Posts of Note: As thinking changes, so does the world

Valerie Hayes
Owney the postal dog.

Owney was a USPS mascot in the late 19th century.

The Southeast Pet Rescue Railroad has this handy guide to making effective use of twitter for animal rescuers and advocates.  Learn how to use twitter to get the word out about adoptions, events, fundraisers, advocacy campaigns and more.  There’s more on social media in general in this older post by Mike Fry.  Getting the word out with social media increases the pace of change exponentially.

A biological anthropologist writes about grief in animals for NPR.  That animals such as cats can experience grief is not news to animal lovers, but for a scientist to write about it in the media is a sign of changing times.  And the more you think about it, the more tragic our broken “sheltering” system looks.

Not exactly breaking news, but the US Post Office has issued commemorative stamps of Owney the postal dog.  The story of Owney illustrates how attitudes towards dogs have and have not changed over the past 100+ years.

The Christian Science Monitor profiled Ryan Clinton in its People Making a Difference feature.  This terrific piece is further evidence that the No Kill movement is arriving at its tipping point.  There’s a lot to love about this article.  I particularly liked how Dr. Ellen Jefferson talked about how participating in the No Kill movement changed her thinking about how to prevent shelter deaths.  In a short piece the article manages to show what happens when you act on a simple principle:

“Everyone needs an advocate,” he says of his animal welfare work, in a modest and lawyerly way. “And this was a solvable problem.”

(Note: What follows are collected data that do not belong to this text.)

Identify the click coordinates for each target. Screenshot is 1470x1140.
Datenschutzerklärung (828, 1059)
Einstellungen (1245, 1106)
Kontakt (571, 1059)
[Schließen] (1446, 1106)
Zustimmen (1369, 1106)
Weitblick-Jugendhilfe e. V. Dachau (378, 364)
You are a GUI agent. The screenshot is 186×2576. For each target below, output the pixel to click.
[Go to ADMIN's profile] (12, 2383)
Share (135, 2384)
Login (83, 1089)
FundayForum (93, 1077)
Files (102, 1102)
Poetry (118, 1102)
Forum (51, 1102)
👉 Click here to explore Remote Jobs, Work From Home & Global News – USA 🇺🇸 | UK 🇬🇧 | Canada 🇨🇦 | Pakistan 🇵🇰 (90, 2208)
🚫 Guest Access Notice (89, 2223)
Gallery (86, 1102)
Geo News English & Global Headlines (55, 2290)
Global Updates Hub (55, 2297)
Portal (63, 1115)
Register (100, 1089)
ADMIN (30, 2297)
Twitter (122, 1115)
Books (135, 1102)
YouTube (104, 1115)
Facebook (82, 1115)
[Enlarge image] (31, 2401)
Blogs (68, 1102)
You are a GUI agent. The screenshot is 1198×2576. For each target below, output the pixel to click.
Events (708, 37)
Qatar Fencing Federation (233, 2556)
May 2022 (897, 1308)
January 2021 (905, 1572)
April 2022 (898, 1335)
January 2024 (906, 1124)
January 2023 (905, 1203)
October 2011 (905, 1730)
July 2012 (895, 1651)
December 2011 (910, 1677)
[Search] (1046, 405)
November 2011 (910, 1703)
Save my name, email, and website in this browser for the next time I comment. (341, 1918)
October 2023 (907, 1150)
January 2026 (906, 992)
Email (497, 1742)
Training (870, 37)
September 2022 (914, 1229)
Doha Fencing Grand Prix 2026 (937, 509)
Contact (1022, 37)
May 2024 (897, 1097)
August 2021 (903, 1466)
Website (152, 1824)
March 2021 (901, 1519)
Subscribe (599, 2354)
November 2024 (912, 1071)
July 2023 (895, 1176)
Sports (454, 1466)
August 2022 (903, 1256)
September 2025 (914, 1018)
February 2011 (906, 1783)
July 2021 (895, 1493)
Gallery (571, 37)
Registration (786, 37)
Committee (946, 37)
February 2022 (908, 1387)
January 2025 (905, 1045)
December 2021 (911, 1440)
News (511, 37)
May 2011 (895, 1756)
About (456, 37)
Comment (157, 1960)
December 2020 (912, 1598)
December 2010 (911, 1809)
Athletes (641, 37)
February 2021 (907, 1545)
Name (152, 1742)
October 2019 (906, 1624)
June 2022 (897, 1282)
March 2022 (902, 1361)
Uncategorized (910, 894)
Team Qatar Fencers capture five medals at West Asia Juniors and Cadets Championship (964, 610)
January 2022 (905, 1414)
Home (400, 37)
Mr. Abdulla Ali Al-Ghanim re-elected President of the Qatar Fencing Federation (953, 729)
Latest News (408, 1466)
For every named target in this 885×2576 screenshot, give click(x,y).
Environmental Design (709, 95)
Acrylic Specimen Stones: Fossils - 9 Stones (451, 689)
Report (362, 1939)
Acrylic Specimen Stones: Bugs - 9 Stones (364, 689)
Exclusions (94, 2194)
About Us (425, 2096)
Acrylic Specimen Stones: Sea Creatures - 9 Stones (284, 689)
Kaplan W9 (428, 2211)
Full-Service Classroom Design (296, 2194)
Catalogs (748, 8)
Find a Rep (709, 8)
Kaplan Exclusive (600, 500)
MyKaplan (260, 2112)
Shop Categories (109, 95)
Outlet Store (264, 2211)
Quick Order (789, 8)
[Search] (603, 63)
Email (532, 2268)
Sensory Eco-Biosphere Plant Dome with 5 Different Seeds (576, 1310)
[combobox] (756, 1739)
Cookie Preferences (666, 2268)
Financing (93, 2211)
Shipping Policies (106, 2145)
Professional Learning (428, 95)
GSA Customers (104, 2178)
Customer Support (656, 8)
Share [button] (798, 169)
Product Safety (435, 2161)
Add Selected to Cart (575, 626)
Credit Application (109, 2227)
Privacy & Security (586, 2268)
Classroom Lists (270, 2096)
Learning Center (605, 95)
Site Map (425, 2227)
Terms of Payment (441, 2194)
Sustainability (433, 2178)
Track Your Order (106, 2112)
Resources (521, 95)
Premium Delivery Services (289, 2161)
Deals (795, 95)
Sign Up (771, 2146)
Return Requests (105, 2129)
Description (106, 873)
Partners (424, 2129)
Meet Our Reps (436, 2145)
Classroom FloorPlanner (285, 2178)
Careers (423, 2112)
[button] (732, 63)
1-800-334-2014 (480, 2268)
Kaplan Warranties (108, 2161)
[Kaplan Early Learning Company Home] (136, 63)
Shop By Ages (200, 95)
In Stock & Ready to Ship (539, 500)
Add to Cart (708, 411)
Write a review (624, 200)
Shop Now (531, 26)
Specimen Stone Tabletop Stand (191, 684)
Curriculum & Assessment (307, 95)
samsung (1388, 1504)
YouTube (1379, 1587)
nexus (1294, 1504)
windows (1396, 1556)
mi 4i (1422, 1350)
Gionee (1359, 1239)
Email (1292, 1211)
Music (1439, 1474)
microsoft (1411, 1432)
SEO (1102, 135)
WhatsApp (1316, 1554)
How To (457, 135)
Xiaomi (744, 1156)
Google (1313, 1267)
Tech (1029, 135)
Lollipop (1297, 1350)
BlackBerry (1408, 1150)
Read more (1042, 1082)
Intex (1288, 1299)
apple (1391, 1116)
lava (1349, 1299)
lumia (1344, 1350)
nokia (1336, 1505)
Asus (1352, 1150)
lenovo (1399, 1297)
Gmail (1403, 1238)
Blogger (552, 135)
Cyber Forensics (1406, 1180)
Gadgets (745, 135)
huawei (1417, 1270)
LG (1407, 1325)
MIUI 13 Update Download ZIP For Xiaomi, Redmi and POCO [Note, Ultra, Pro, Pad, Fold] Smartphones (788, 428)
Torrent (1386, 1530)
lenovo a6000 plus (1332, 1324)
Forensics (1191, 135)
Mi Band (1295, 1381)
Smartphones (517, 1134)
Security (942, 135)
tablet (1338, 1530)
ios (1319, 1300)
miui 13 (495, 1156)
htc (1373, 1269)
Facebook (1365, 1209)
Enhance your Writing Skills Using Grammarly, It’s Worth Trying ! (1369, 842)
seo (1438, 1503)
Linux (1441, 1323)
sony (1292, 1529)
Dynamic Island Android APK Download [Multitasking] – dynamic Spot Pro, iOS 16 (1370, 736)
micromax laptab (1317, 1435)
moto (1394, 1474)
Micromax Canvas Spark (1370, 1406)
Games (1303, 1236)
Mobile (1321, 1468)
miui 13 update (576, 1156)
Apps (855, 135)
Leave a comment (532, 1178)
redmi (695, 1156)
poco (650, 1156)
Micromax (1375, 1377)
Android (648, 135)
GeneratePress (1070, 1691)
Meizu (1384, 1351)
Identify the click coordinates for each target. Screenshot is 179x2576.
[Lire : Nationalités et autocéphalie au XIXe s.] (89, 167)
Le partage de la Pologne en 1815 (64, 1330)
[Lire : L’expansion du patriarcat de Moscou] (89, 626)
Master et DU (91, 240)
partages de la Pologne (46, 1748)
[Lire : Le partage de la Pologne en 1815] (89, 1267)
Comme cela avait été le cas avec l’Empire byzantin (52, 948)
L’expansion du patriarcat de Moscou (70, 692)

This post from the New York Times makes me think of how the plight of shelter animals has long been an orphaned issue, an embarrassment to be defensive about, in animal welfare.  I’d like to juxtapose it with this classic by Ed Duvin.  Are elements of the attitudes described in the Times article part of why groups like PeTA are anti-pet (or part of their internal self-justification process)?

And there’s this exciting news from Florida.

And a court ruling in Texas allows for ‘sentimental damages’ in the case of a dog wrongfully killed by a “shelter”.

Classic Posts

Not new, but worth reading (or re-reading):

“The Butterfly Effect” is a wonderful story of an amazing encounter between a Washington Post reporter and a Red Admiral.  There is more to the universe than we know.


Ryan Clinton holds a rescued dog, photo from the Christian Science Monitor.

All pets would grin like this if they lived in No Kill communities. Photo from the Christian Science Monitor.


UPDATE:  It turns out that Owney, despite  being dead for over 100 years, has a very active twitter feed.

This is the first in a weekly series in which I will highlight blog posts, articles and such in keeping with the theme of this blog.